Jul 25 EID report on RVF
Modeling tool called useful for predicting where West Nile might strike
During a West Nile virus (WNV) epidemic in California in 2005, a prediction system based on public reports of dead birds proved to be a very effective method for identifying areas at high risk for WNV infection in humans, according to an early online report from EID. The Dynamic Continuous-Area Space-Time (DYCAST) system "detects statistically significant spatiotemporal clustering of dead bird reports by modeling the WNV amplification cycle using biological parameters" and also includes a method for assessing the effectiveness of human case predictions, the report says.

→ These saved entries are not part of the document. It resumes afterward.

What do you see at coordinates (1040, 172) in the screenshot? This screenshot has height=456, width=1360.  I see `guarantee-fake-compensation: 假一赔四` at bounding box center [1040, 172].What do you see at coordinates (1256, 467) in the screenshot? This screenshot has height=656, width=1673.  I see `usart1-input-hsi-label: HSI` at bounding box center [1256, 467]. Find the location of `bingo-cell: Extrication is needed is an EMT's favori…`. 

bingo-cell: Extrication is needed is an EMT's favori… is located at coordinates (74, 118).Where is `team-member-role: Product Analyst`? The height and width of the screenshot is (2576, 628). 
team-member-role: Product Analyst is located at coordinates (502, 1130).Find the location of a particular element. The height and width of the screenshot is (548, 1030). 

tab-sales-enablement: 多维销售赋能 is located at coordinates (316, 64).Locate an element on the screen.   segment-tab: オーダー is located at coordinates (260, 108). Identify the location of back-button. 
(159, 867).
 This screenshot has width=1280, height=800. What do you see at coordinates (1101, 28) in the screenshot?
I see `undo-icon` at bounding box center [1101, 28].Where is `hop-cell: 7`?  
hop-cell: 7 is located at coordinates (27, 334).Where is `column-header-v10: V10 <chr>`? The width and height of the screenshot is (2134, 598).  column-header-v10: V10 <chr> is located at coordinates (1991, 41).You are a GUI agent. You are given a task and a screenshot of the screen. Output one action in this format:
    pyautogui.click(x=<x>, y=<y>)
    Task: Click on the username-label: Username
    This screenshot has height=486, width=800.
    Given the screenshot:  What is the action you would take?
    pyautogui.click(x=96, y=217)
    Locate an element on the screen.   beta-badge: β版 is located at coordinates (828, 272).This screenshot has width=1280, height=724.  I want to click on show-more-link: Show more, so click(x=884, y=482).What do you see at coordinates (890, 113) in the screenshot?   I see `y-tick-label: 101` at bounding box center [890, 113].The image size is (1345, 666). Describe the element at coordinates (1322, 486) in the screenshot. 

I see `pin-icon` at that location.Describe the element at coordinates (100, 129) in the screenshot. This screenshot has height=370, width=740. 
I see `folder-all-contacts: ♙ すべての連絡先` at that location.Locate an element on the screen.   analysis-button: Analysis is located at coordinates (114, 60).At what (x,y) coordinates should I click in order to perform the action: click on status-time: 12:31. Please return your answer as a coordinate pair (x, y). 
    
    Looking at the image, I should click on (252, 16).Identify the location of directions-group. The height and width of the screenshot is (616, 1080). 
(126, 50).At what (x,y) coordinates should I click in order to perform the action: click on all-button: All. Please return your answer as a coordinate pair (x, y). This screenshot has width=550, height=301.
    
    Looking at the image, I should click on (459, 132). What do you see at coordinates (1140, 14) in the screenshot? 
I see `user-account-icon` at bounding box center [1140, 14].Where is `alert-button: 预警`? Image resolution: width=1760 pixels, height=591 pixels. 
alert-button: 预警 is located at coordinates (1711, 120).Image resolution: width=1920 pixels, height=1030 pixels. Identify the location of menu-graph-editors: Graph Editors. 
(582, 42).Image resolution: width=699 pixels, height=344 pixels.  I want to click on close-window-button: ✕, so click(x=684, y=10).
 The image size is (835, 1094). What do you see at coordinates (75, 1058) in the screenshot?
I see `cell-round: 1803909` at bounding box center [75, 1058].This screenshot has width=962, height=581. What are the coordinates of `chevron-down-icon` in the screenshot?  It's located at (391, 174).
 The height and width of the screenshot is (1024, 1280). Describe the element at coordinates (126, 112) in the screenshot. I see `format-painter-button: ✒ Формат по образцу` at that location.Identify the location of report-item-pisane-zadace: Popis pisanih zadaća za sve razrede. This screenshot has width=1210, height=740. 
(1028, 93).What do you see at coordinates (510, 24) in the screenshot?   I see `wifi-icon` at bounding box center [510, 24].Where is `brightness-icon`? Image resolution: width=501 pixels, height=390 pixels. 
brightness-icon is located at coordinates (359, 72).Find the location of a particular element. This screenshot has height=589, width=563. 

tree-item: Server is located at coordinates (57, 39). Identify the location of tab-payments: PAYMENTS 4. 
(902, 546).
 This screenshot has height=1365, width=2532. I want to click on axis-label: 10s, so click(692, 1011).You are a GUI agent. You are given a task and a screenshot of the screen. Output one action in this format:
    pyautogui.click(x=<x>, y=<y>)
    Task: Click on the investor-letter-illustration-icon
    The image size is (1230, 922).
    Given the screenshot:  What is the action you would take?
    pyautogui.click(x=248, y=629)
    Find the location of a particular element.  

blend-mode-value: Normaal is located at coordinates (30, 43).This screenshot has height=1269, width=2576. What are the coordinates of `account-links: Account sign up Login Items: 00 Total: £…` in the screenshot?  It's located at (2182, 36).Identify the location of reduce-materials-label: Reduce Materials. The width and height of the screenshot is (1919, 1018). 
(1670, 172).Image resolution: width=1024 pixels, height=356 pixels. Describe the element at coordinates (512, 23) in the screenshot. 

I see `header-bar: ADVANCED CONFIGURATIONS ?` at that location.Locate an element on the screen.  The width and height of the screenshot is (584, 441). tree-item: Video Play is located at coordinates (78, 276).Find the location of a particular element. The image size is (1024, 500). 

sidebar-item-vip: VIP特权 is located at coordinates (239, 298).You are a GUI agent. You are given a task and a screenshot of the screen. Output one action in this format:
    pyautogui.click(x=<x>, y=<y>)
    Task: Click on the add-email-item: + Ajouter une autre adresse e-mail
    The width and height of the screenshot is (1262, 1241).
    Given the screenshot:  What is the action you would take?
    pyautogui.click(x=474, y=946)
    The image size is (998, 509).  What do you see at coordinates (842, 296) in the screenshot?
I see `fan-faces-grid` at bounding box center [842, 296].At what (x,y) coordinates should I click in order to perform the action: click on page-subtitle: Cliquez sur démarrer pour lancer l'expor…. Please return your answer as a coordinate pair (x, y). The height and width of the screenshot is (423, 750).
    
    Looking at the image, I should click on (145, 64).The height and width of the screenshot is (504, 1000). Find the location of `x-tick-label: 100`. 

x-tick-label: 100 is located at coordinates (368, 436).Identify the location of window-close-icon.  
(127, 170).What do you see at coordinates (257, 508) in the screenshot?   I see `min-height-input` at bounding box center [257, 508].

The system was used in several California counties totaling 32,517 square kilometers, where daily risk maps were posted online and used by local agencies to target public education campaigns, surveillance, and mosquito control in 2005. High-risk areas were identified an average of 37.2 days before onset of human illness, providing enough time to respond with preventive efforts. The system had 80.8% sensitivity and 90.6% specificity for predicting human cases. The system's predictive accuracy during 2006 to 2009 was lower than in 2005, possibly in part because its widespread use contributed to successful efforts to interrupt WNV transmission, the report says. Nonetheless, it adds, the tool proved an effective and timely warning system in 2005, and adaptation of the method may be useful for detecting other infectious diseases.